The cellular effects of estrogen are the result of a combination of non-genomic and genomic actions via membrane and nuclear-ER-mediated signaling pathways (42). There are two classes of ERs, ERα and ERβ, and both are capable of rapid membrane signaling (i.e. non-genomic signaling) (58–61). These non-genomic effects are independent of gene transcription or protein synthesis and involve steroid-induced modulation of cytoplasmic or cell membrane-bound regulatory proteins. These signaling cascades include extracellular signal-related kinase/mitogen-activated protein kinases (ERK/MAPK), p38/MAPK, the phosphatidylinositol 3-kinase/Akt (PI3K/Akt), phospholipase C/Protein Kinase C (PLC/PKC), and cAMP/Protein Kinase A (cAMP/PKA) (62–66). In addition, steroid hormone receptor modulation of other cell membrane-associated molecules, such as ion channels and G-protein-coupled receptors (e.g., GPR30) has also been reported (67,68).
The more classical pathway for ligand-activation of ER occurs in the nucleus, and both ER subtypes have a DNA-binding domain and can function as transcription factors to regulate gene expression by binding to specific estrogen response elements (i.e. genomic mechanism) (69) (Table 1). In the absence of hormone, ERs are largely located in the cytosol. When estrogen binds to the receptor, a cascade of events is triggered, starting with the migration of the receptor from the cytosol into the nucleus, dimerization of the receptor, and subsequent binding of the receptor dimer to estrogen response elements. The DNA/receptor complex then recruits other proteins that are responsible for transcriptional activation of repression, which eventually alters target gene expression.
Progesterone is an endogenous steroid hormone involved in the menstrual cycle and pregnancy; therefore, it is essential in female reproduction. Similar to estrogen, progesterone exerts its effects through progesterone receptor (PR), a member of the steroid hormone nuclear receptor superfamily. There are two PR isoforms, PR-A and PR-B, which are identical except for an additional 165 amino acids present only in the PR-B isoform (70). Similar to ERs, PRs signal through both genomic and non-genomic pathways (71–76). The ability of PR isoforms to target distinct promoters and modulate the expression of diverse downstream genes is influenced in a cell- and context-specific manner, including the functional interaction of PRs with other transcriptional factors, post-translational modifications, etc. (72).
In UFs, progesterone regulates many targets, which may play an important role in UF pathogenesis (Table 1) (77–79).
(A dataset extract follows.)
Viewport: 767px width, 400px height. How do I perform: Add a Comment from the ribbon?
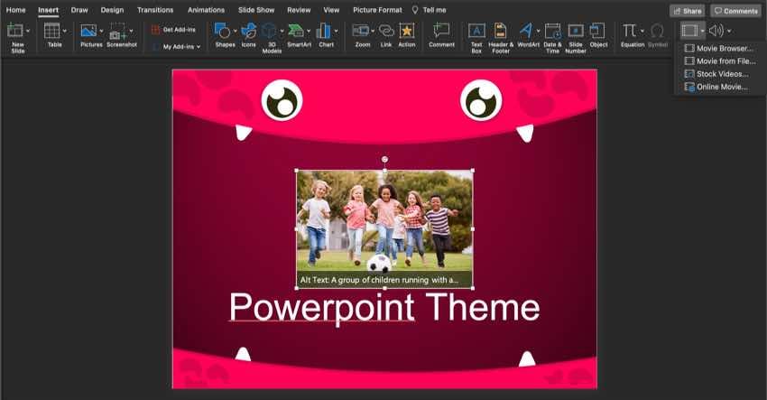coord(441,31)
A direct functional link between progesterone and UF development was shown in a mouse xenograft model, where fibroid tumor growth was associated with administration of estrogen plus progesterone, but not with estrogen administration alone. Moreover, fibroid tumor size was significantly decreased in response to progesterone withdrawal using the PR antagonist mifepristone (RU486) (80,81). As a result of these and other studies, several selective progesterone receptor modulators (SPRMs) have been shown in clinical trials to inhibit UF growth (49,50,82–87).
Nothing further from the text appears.